- Directed by: Daisy Aitkens
- Written by: Daisy Aitkens
- Produced by: Georgia Tennant Phin Glynn Harriet Glynn
- Starring: David Tennant Lucy Punch Faye Marsay David Warner Sarah Parish Nina Sosanya Gemma Jones Sally Phillips Simon Bird Don Warrington Ingrid Oliver Rebecca Gethings Kayode Ewumi
- Music by: Jack Goldstein
- Release date: 15 December 2017;
- Running time: 98 minutes
- Country: United Kingdom
- Language: English

= You, Me and Him (2017 film) =

You, Me and Him is a 2017 British romantic comedy film written and directed by Daisy Aitkens. Its early title was Fish Without Bicycles.

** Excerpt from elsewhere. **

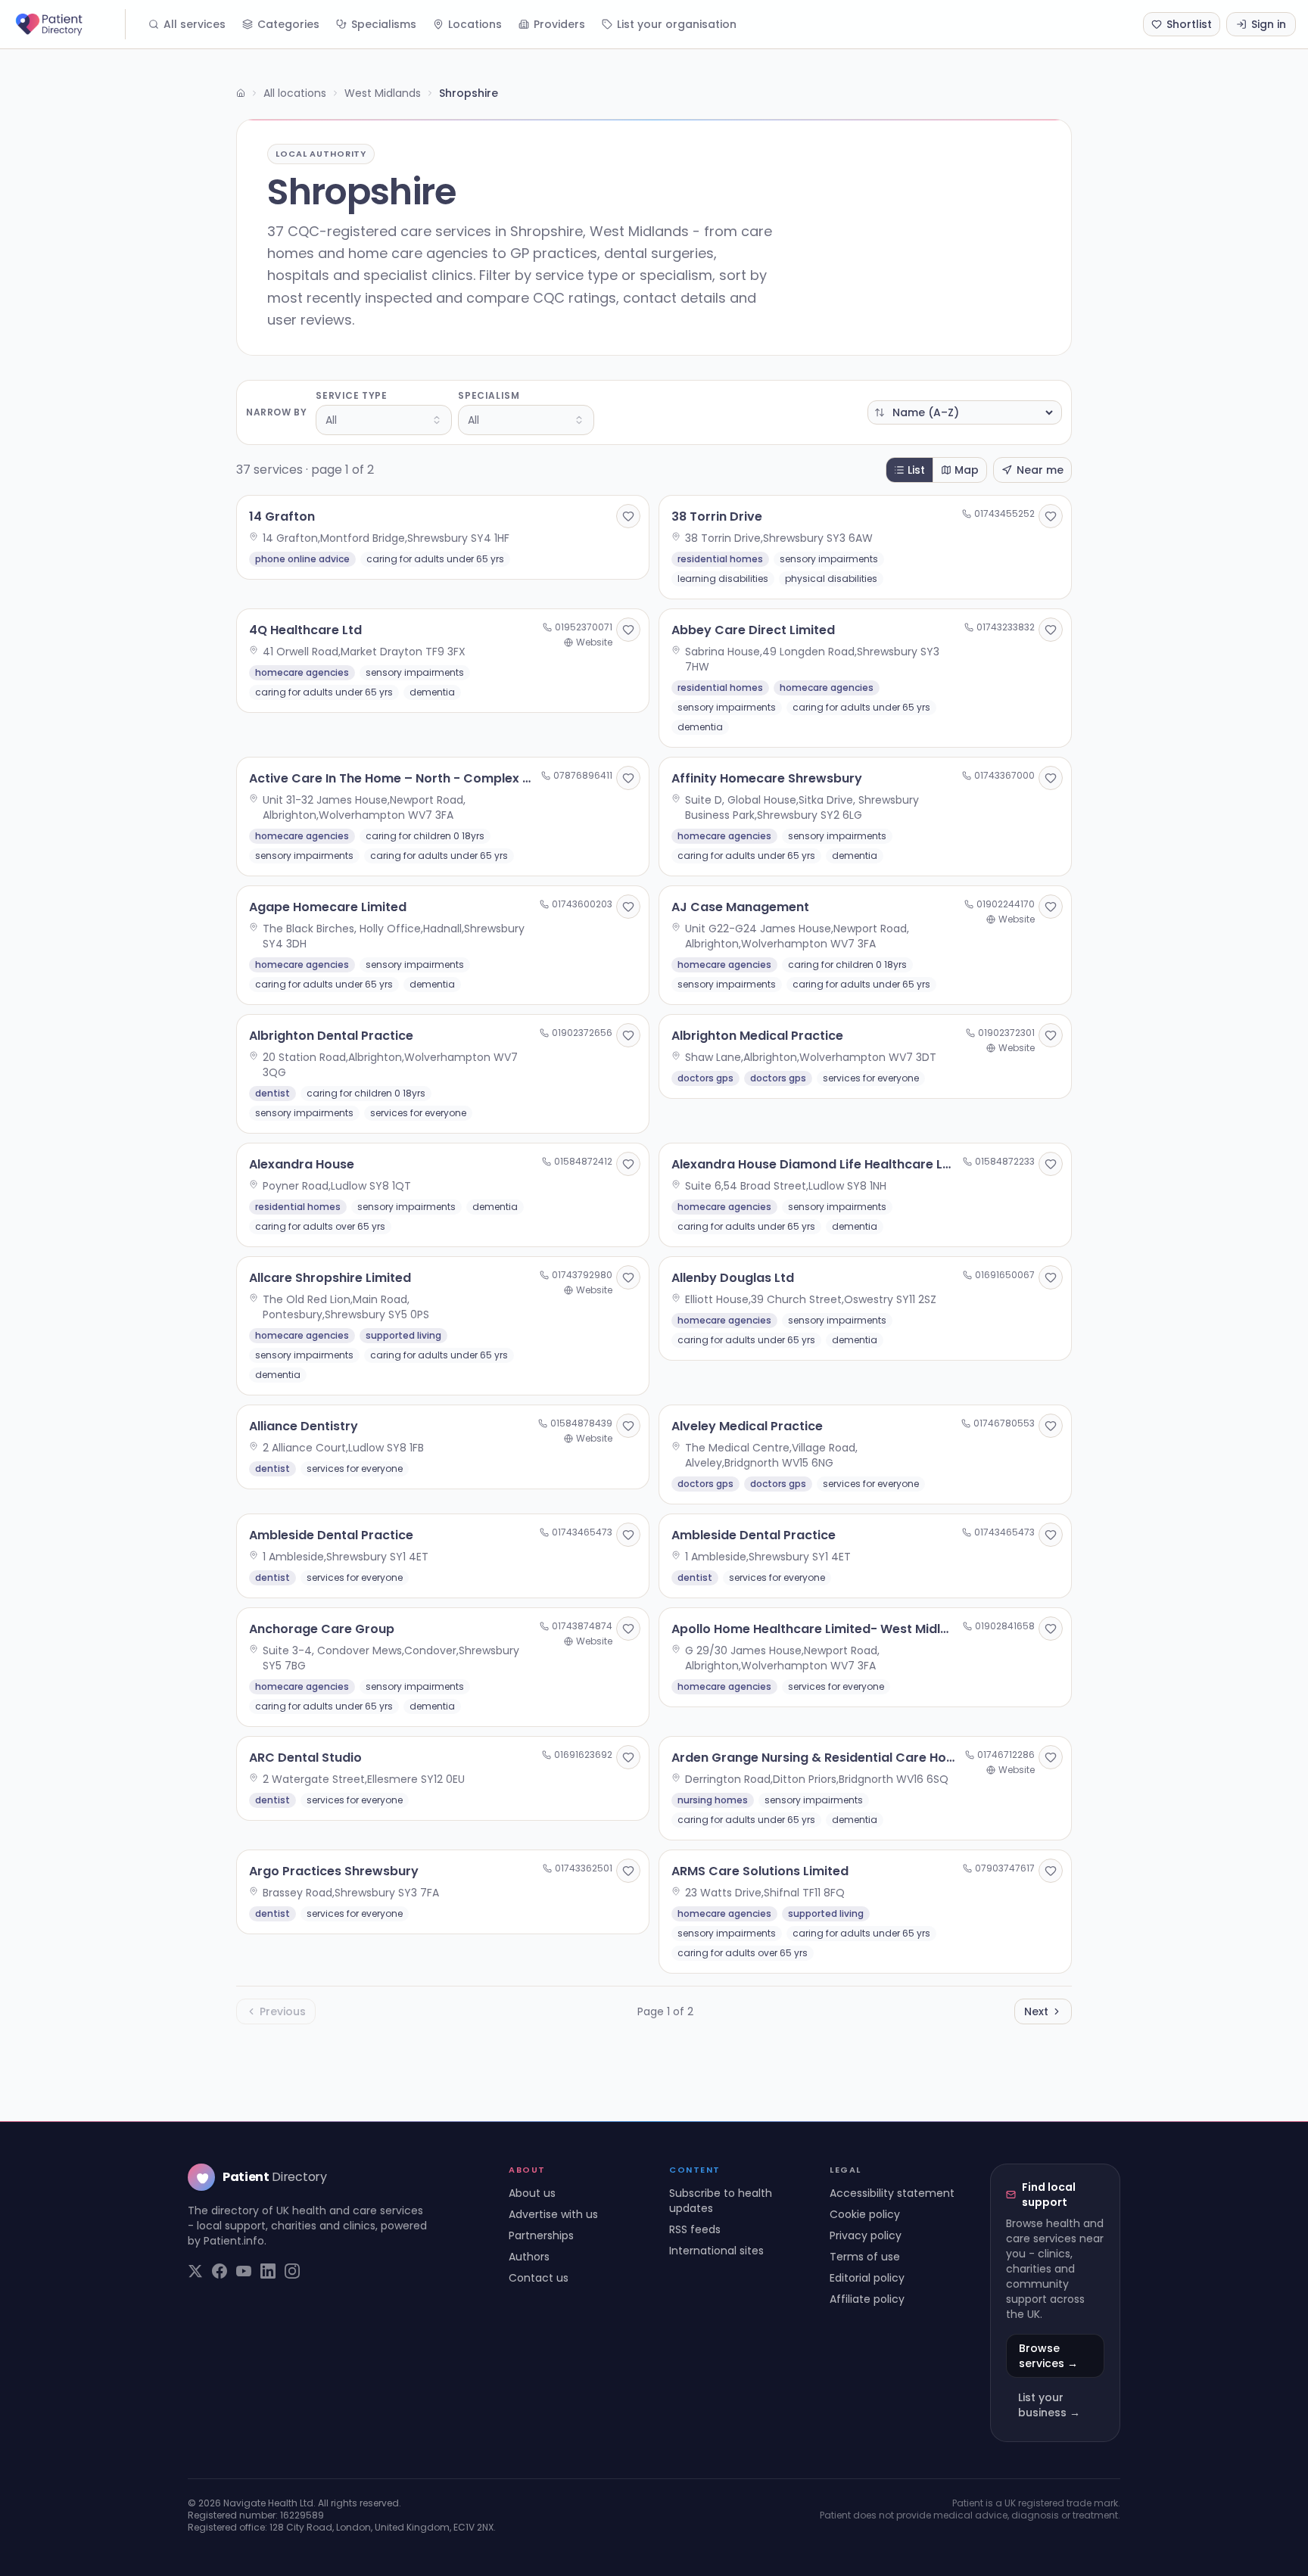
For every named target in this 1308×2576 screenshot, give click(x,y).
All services (195, 24)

The film focuses on the relationships between a lesbian couple, Olivia (Lucy Punch) and Alex (Faye Marsay), and their womanizing neighbour John (David Tennant).

== Cast ==
- Lucy Punch as Olivia
- Faye Marsay as Alex
- David Tennant as John
- Gemma Jones as Sue Miller
- David Warner as Michael Miller
- Sarah Parish as Mrs Jones
- Sally Philips as Amy
- Simon Bird as Ben Miller
- Nina Sosanya as Dr Parks
- Don Warrington as Charles
- Ingrid Oliver as Lily
- Georgia Tennant as Alison
- Sunetra Sarker as Carol
- Rebecca Gethings as Biggles Tilsbury
- Peter Davison as Teacher
- Sandra Dickinson as Jury
- Olive Tennant as Rose
- Wilfred Tennant as Sam

==Plot==
Set in middle class England, with female lovers Olivia and Alex. 39-year-old career lawyer Olivia feels ready to start a family but Alex, a much younger artist, remains unsure. When Olivia reveals that she has already begun fertility treatment and insemination, the couple have an argument. Alex has an encounter with John and wakes up in his bed. When the two women discover that they are each pregnant, the three people's relationships enter complicated and uncharted territory.